Murphy Ross T, Mogensen Jens, McGarry Kate, Bahl Ajay, Evans Alison, Osman Eyman, Syrris Petros, Gorman Grainne, Farrell Michael, Holton Janice L, Hanna Michael G, Hughes Sian, Elliott Perry M, Macrae Calum A, McKenna William J
The Heart Hospital, University College London, London, United Kingdom.
J Am Coll Cardiol. 2005 Mar 15;45(6):922-30. doi: 10.1016/j.jacc.2004.11.053.
The aim of this study was to investigate the clinical expression of adenosine monophosphate-activated protein kinase (AMPK) gene mutations (PRKAG2) in adenosine monophosphate (AMP) kinase disease based on 12 years follow-up of known mutation carriers and to define the prevalence of PRKAG2 mutations in hypertrophic cardiomyopathy (HCM).
Adenosine monophosphate-activated protein kinase gene mutations cause HCM with Wolff-Parkinson-White syndrome and conduction disease.
Clinical evaluation of 44 patients with known AMP kinase disease was analyzed. Mutation analysis of PRKAG2 was performed by fluorescent single-strand confirmation polymorphism analysis and direct sequencing of abnormal conformers in 200 patients with HCM.
Only one additional mutation was identified. The mean age at clinical diagnosis in the 45 gene carriers was 24 years (median 20 years, range 9 to 55 years). Symptoms of palpitation, dypspnea, chest pain, or syncope were present in 31 (69%) gene carriers; 7 (15%) complained of myalgia and had clinical evidence of proximal myopathy. Skeletal muscle biopsy showed excess mitochondria and ragged red fibers with minimal glycogen accumulation. Disease penetrance defined by typical electrocardiogram abnormalities was 100% by age 18 years. Thirty-two of 41 adults (78%) had left ventricular hypertrophy (LVH) on echocardiography, and progressive LVH was documented during follow-up. Survival was 91% at a mean follow-up of 12.2 years. Progressive conduction disease required pacemaker implantation in 17 of 45 (38%) at a mean age of 38 years.
The AMP kinase disease is uncommon in HCM and is characterized by progressive conduction disease and cardiac hypertrophy and includes extracardiac manifestations such as a skeletal myopathy, consistent with a systemic metabolic storage disease.
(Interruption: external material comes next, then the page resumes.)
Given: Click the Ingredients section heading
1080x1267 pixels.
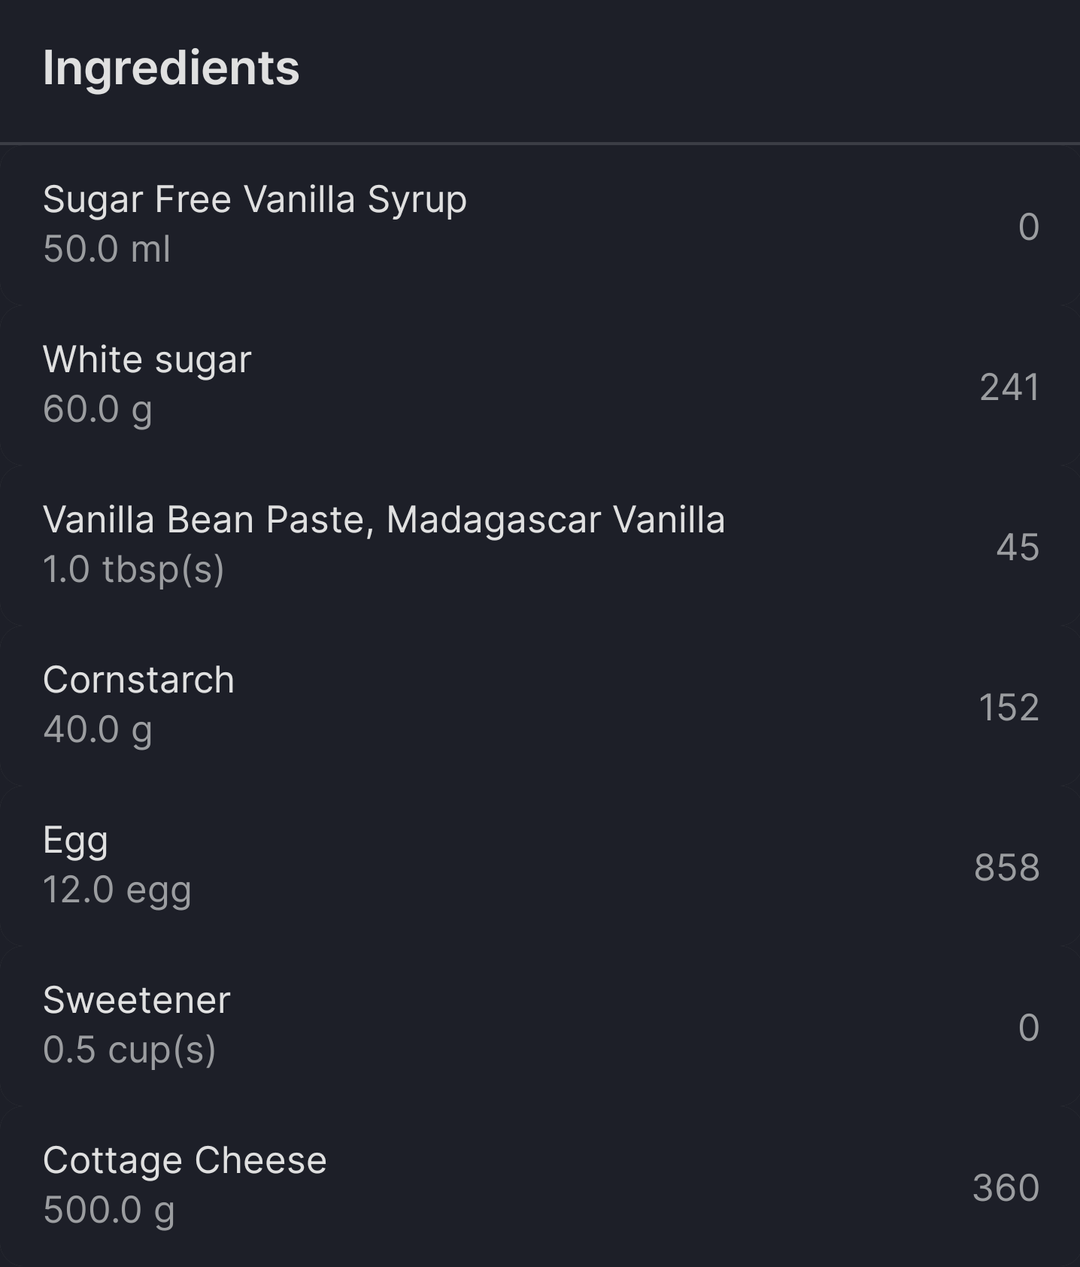Looking at the screenshot, I should pos(171,69).
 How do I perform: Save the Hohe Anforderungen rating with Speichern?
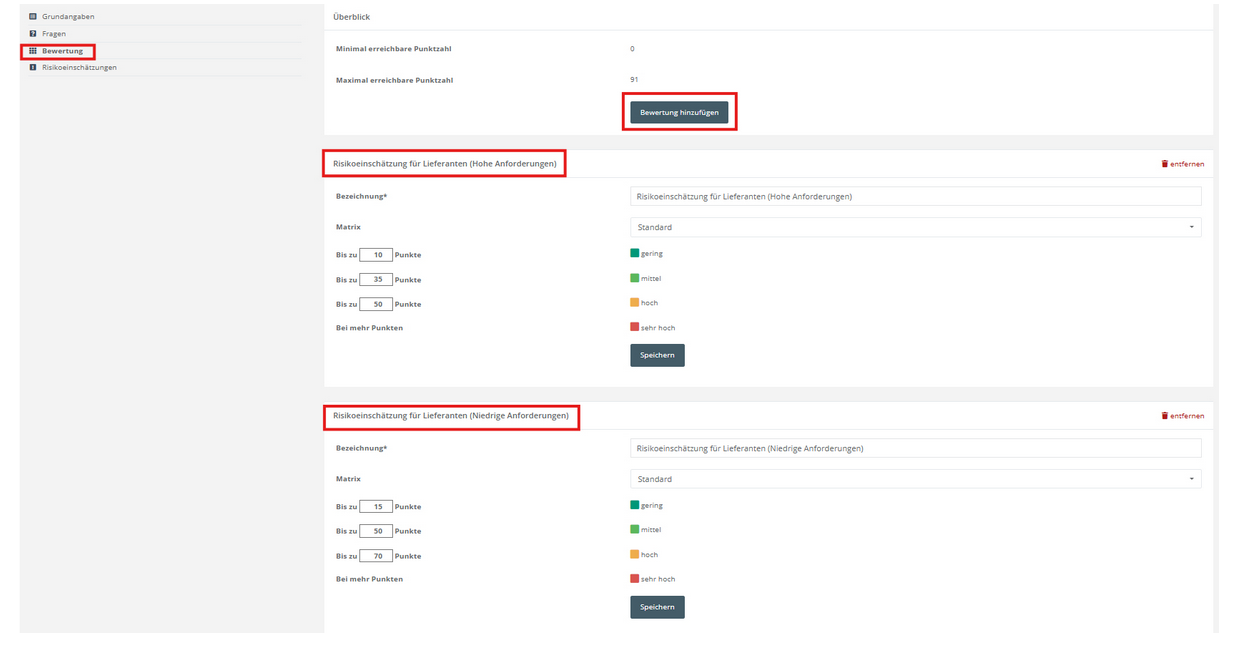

Defects in adenosine triphosphate utilization or in specific cellular substrates, rather than mere passive deposition of amylopectin, may account for these clinical features.
本研究旨在基于对已知突变携带者12年的随访,调查单磷酸腺苷激活蛋白激酶(AMPK)基因突变(PRKAG2)在单磷酸腺苷(AMP)激酶疾病中的临床表型,并确定肥厚型心肌病(HCM)中PRKAG2突变的患病率。
单磷酸腺苷激活蛋白激酶基因突变会导致伴有 Wolff-Parkinson-White 综合征和传导疾病的肥厚型心肌病。
对44例已知AMP激酶疾病患者进行临床评估分析。通过荧光单链构象多态性分析和对200例肥厚型心肌病患者异常构象体进行直接测序,对PRKAG2进行突变分析。
仅发现另外1个突变。45名基因携带者临床诊断时的平均年龄为24岁(中位数20岁,范围9至55岁)。31名(69%)基因携带者有心悸、呼吸困难、胸痛或晕厥症状;7名(15%)主诉肌痛并有近端肌病的临床证据。骨骼肌活检显示线粒体增多和破碎红纤维,糖原积累极少。由典型心电图异常定义的疾病外显率在18岁时为100%。41名成年人中有32名(78%)超声心动图显示左心室肥厚(LVH),随访期间记录到进行性LVH。平均随访12.2年时生存率为91%。45名患者中有17名(38%)在平均年龄38岁时因进行性传导疾病需要植入起搏器。
AMP激酶疾病在肥厚型心肌病中不常见,其特征为进行性传导疾病和心脏肥大,包括骨骼肌病等心外表现,与全身性代谢性贮积病一致。三磷酸腺苷利用缺陷或特定细胞底物缺陷,而非仅仅是支链淀粉的被动沉积,可能是这些临床特征的原因。